Environmental decline has gone hand-in-hand with economic and social decline. Even with CAP hand-outs, in much of Britain intensive farming just does not pay. As the average age of hill farmers creeps ever higher, many of Britain’s rural communities are dwindling.
Recently however, something has begun to shift in our relationship with the natural world. Amid the loneliness of the lockdowns, people experienced an upwelling of love for their local nature and now the public is demanding efforts to restore nature to its former vibrancy.
The Agriculture Act 2020, first conceived by Michael Gove, marks a turning point, setting in motion a new Environmental Land Management scheme (known as ELM) created on the premise of public money for public good. ELM will reward farmers in our more productive landscapes for adopting sounder practices, such as no longer ploughing the soil (min-till) and working with rather than against nature in the control of pests (integrated pest management).
Moving towards such regenerative approaches is the only way to secure the future of food production in these areas. Farmers will also be paid to re-establish wildlife habitat on their land, such as field margins, fat hedgerows, ponds and streams. And at its most ambitious end, the new scheme will provide funding for dramatic restoration projects across whole landscapes, such as former wetlands or moors. This kind of rewilding of landscapes has certainly captured the public imagination.
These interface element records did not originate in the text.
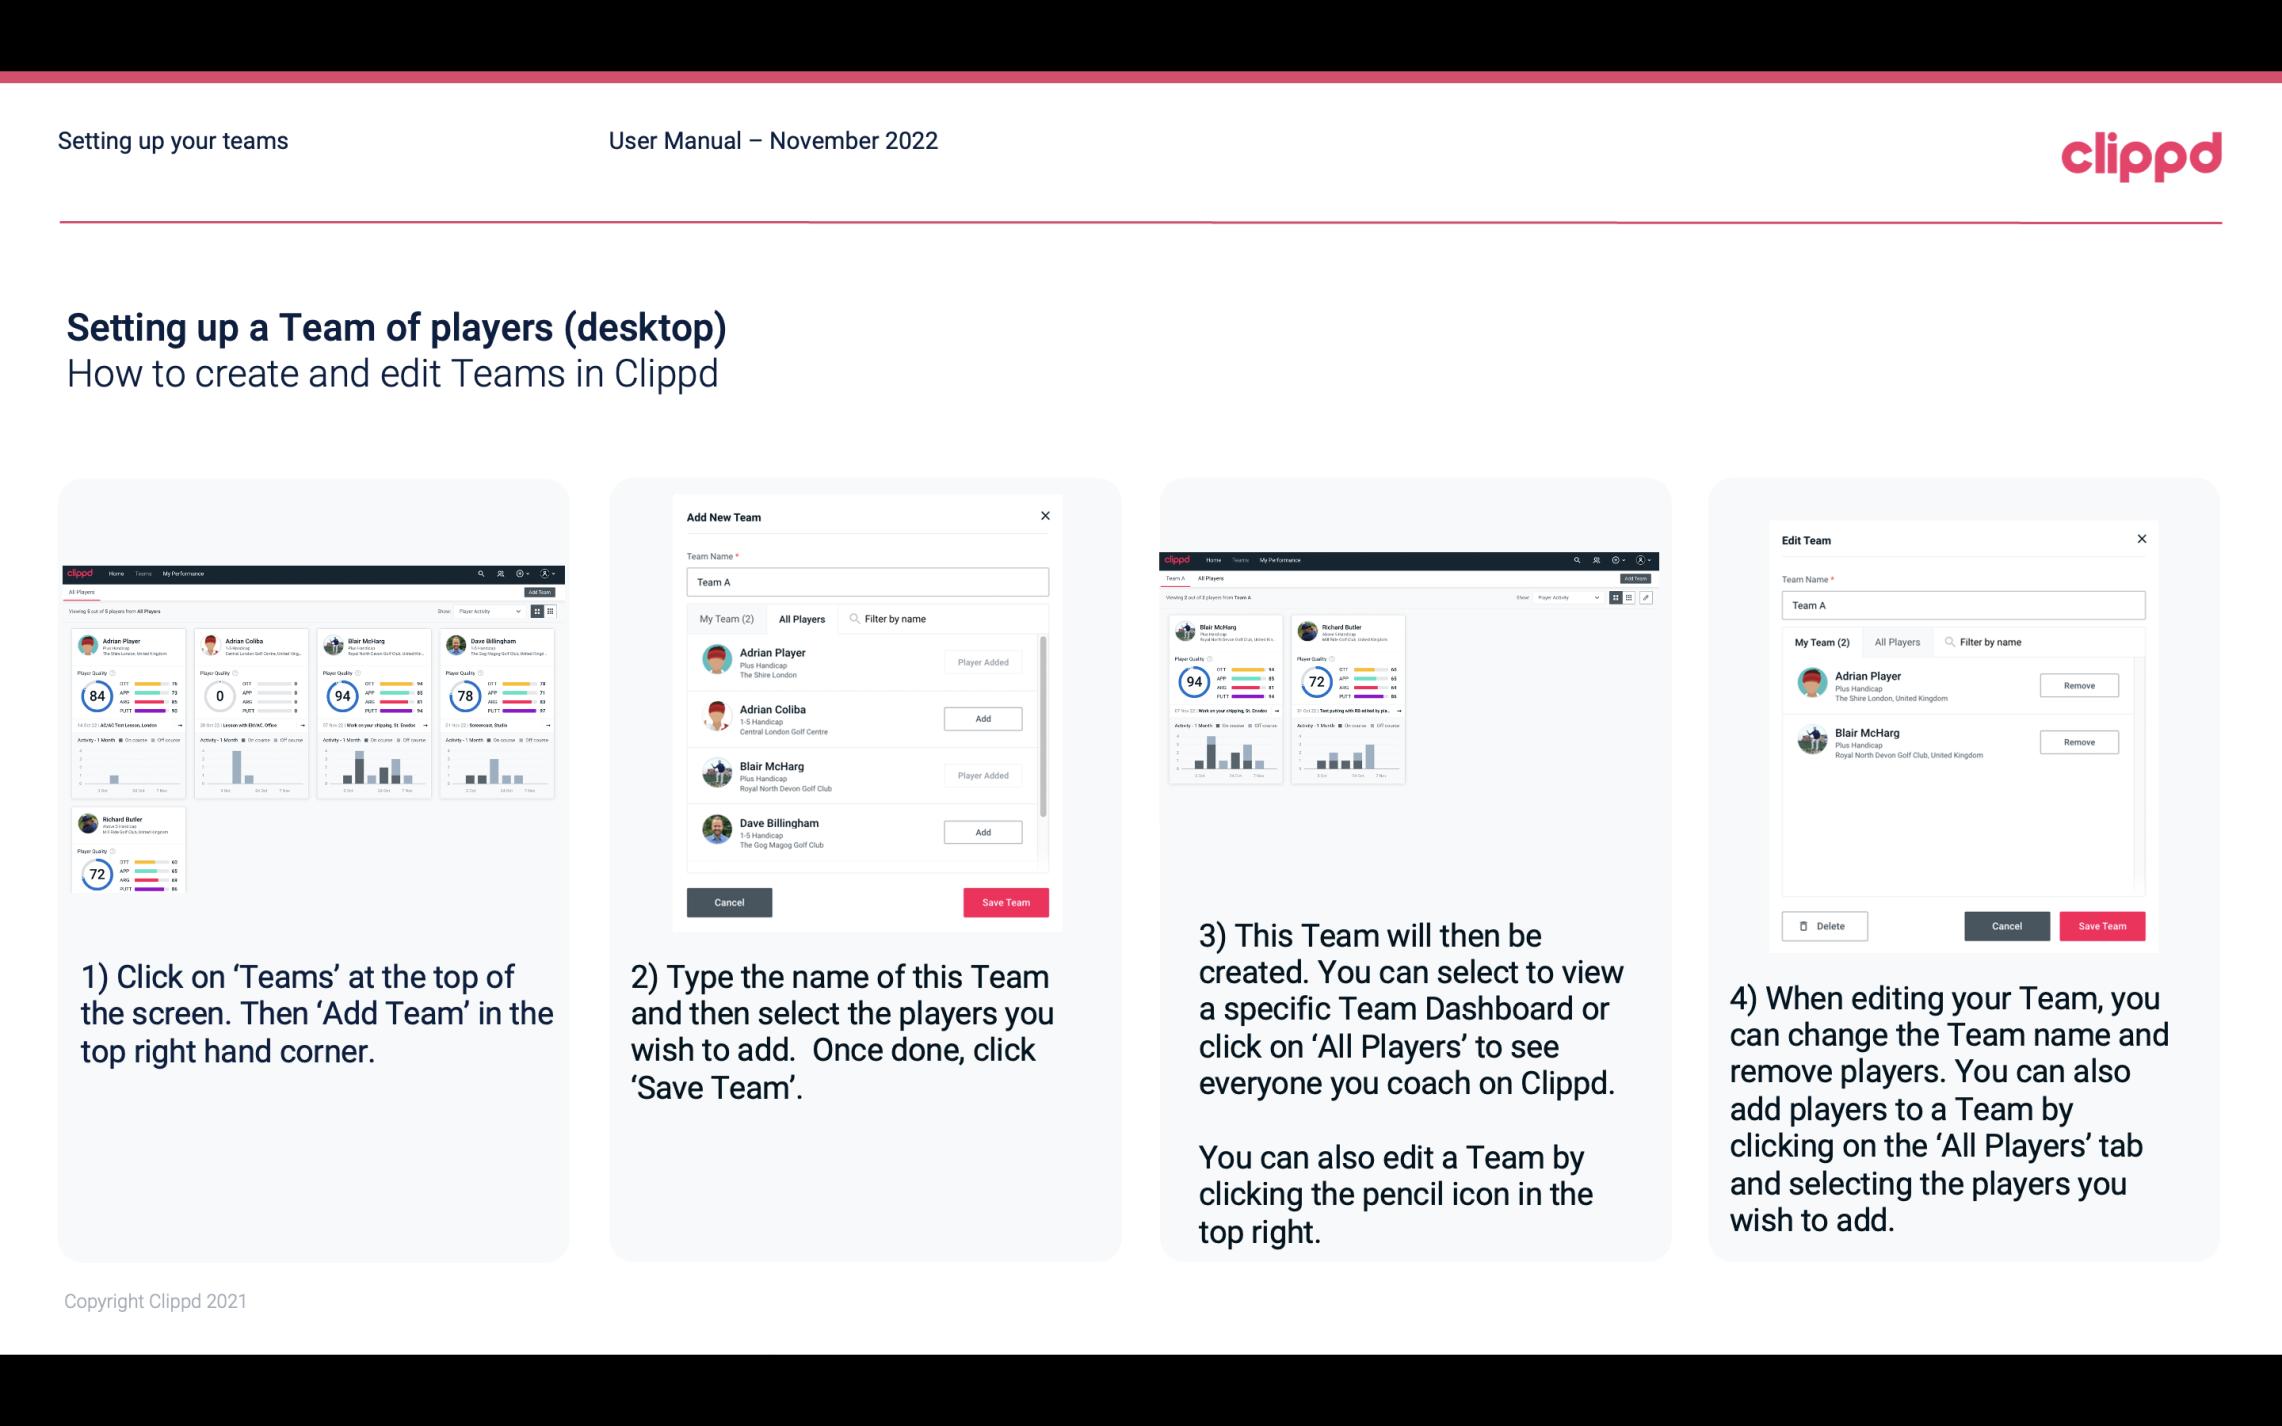Click the pencil edit icon top right dashboard
The image size is (2282, 1426).
pos(1646,598)
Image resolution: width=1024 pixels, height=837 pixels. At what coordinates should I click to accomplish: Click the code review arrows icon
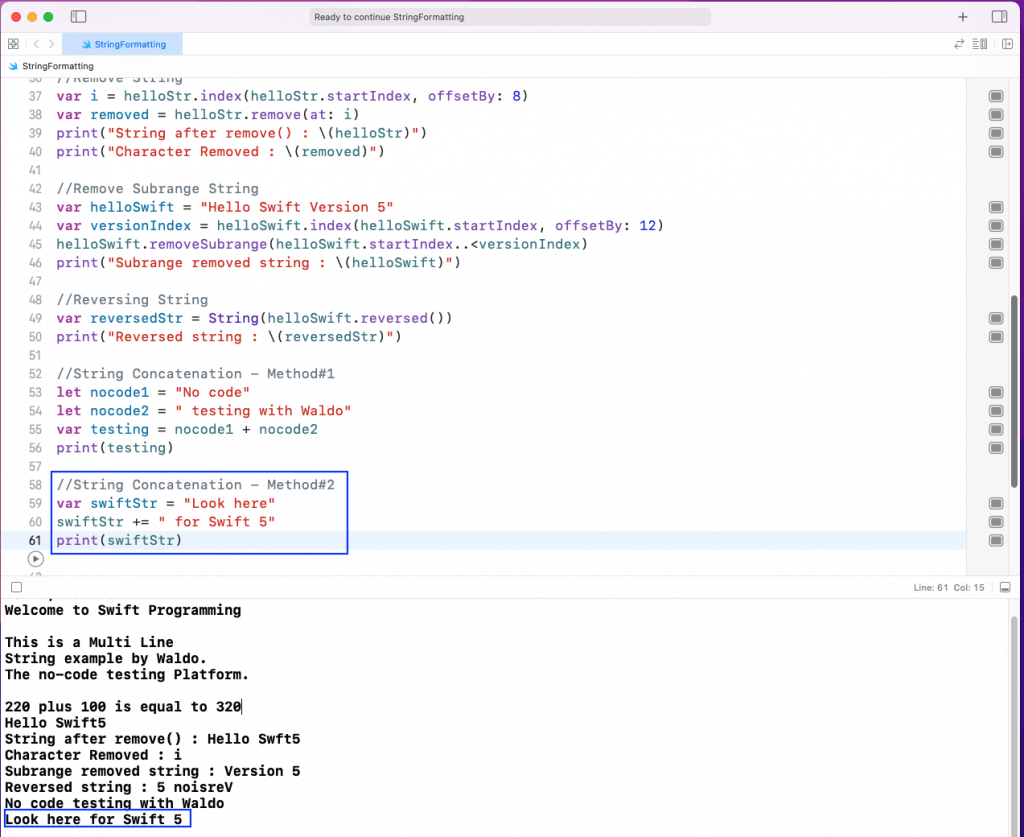point(959,44)
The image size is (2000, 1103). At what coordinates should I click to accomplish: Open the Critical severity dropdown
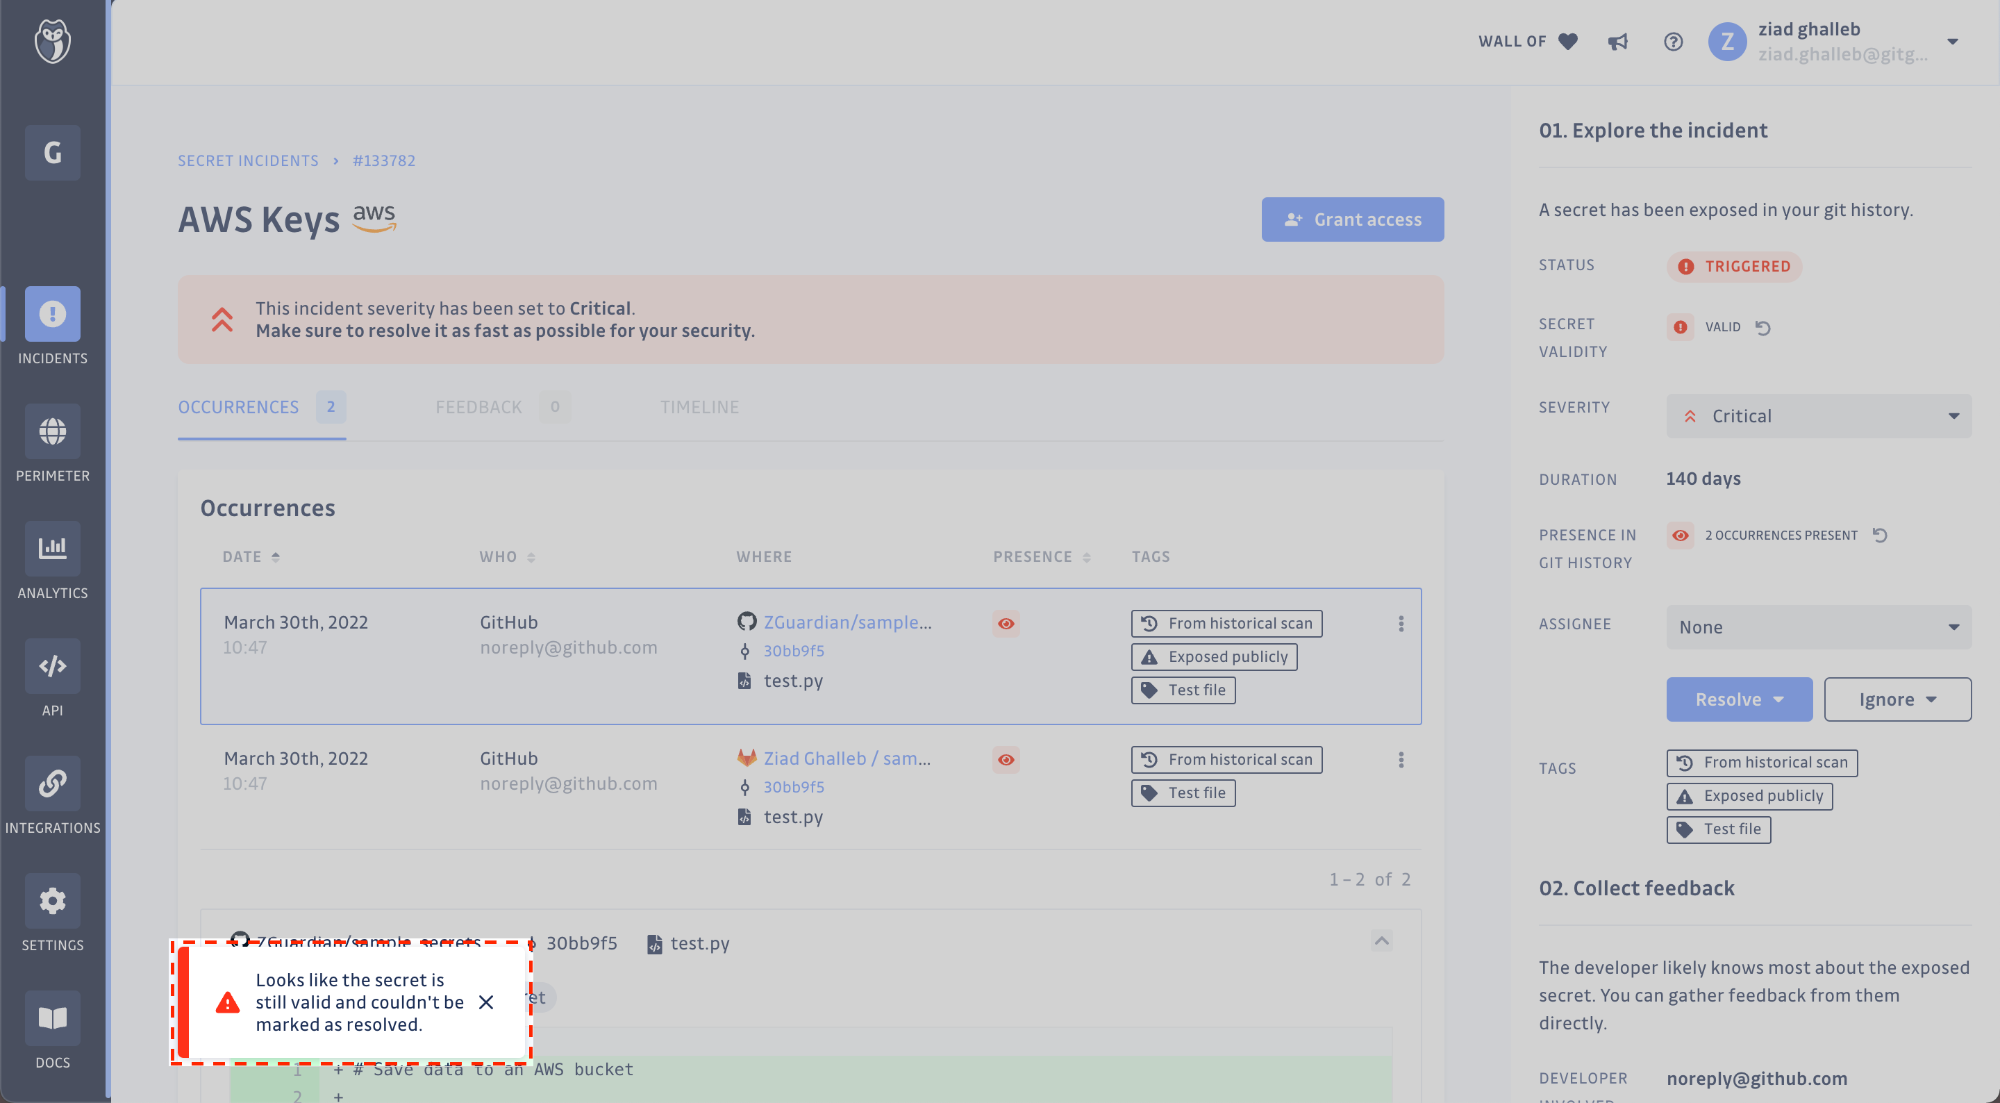1818,416
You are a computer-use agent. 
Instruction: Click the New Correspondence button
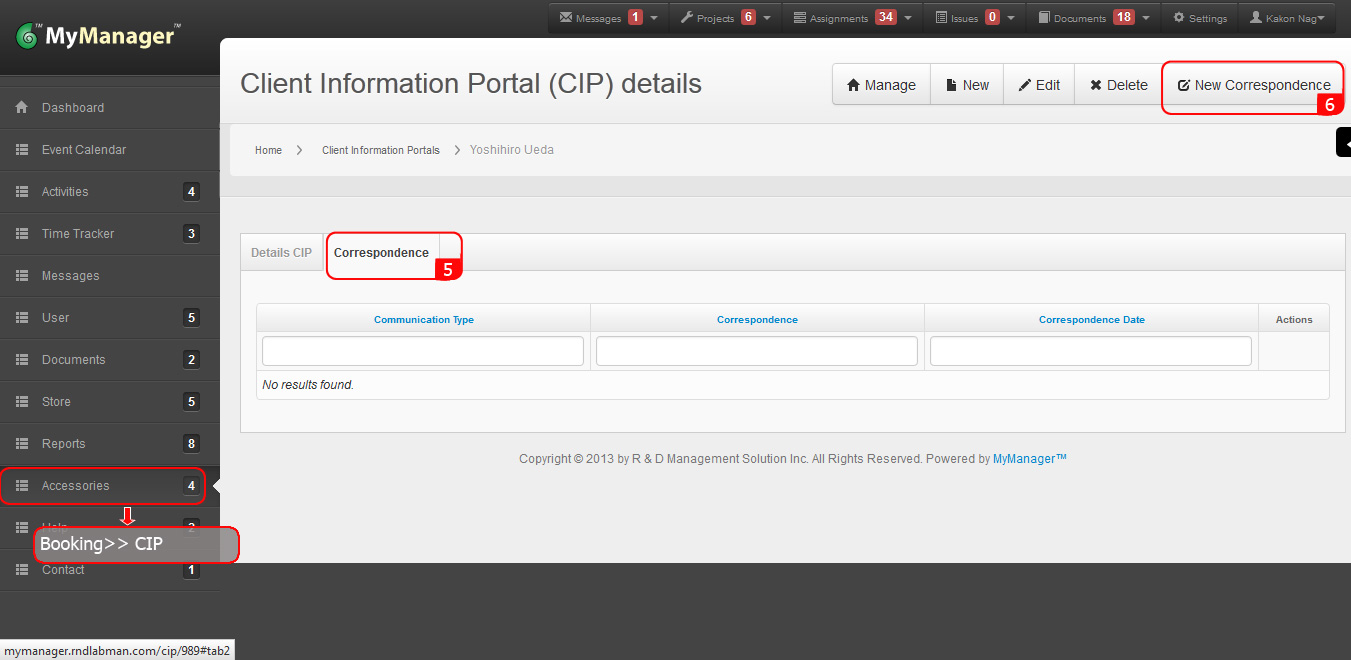tap(1253, 85)
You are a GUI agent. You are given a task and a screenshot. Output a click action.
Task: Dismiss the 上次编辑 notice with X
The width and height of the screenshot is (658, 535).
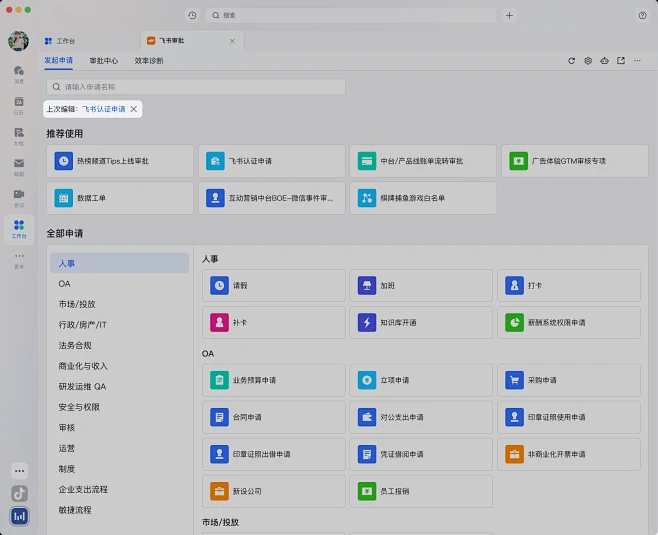click(134, 108)
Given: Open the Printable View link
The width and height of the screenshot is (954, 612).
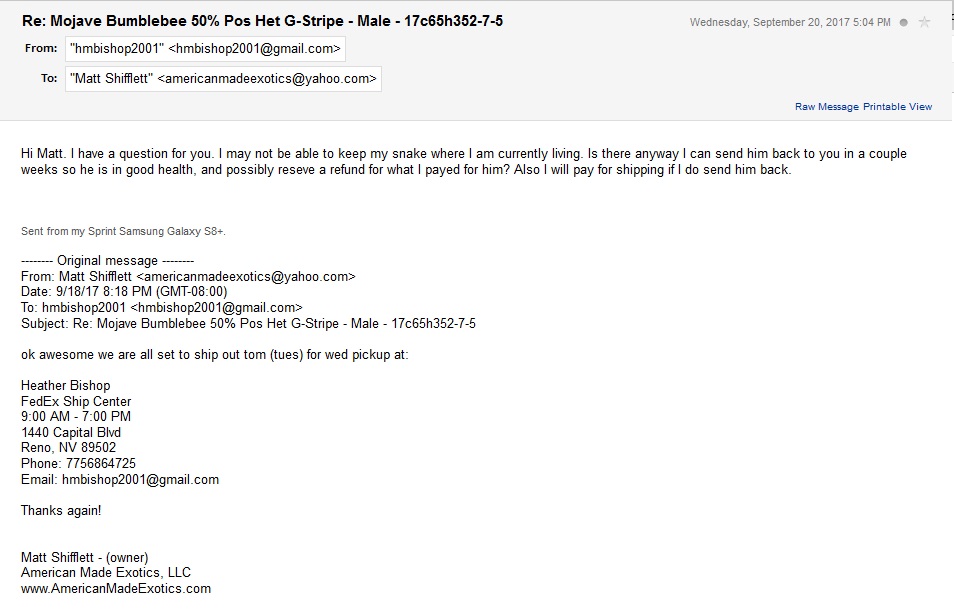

Naysayers tell us that prioritising nature in our remoter landscapes will hit food production and rural employment. These arguments are wrong. Turning the least productive fifth of our farmland towards nature recovery would lead to less than a three per cent reduction in food production (National Food Strategy, 2021). Intensive sheep farming in our overgrazed uplands may even be net-negative in terms of food production, if you take into account winter feed, and the harm inflicted on the hydrology of more productive farms downstream.
Moreover, farming does not cease in wilder landscapes. Wilder farming or ‘silvopasture’, the traditional grazing of native cattle through semi-open woodland mosaics, may be a more apt term than rewilding. In fact, rural employment increases by 50 per cent on average in such places (Rewilding Britain, 2021).
The real issues when it comes to food security are crops grown to feed machines, as ‘bioenergy’, or to farm animals confined on highly inefficient intensive livestock units and, worst of all, the 9.5 million tonnes of food in the UK each year that is simply wasted.
England’s radical rethink of farm payments is the greatest win for nature we’ve ever known in this country, and a world first. $700 billion is handed out globally in farm subsidies each year. As countries grapple with the mighty challenge of how to restore nature, the eyes of the world are on us to get this right.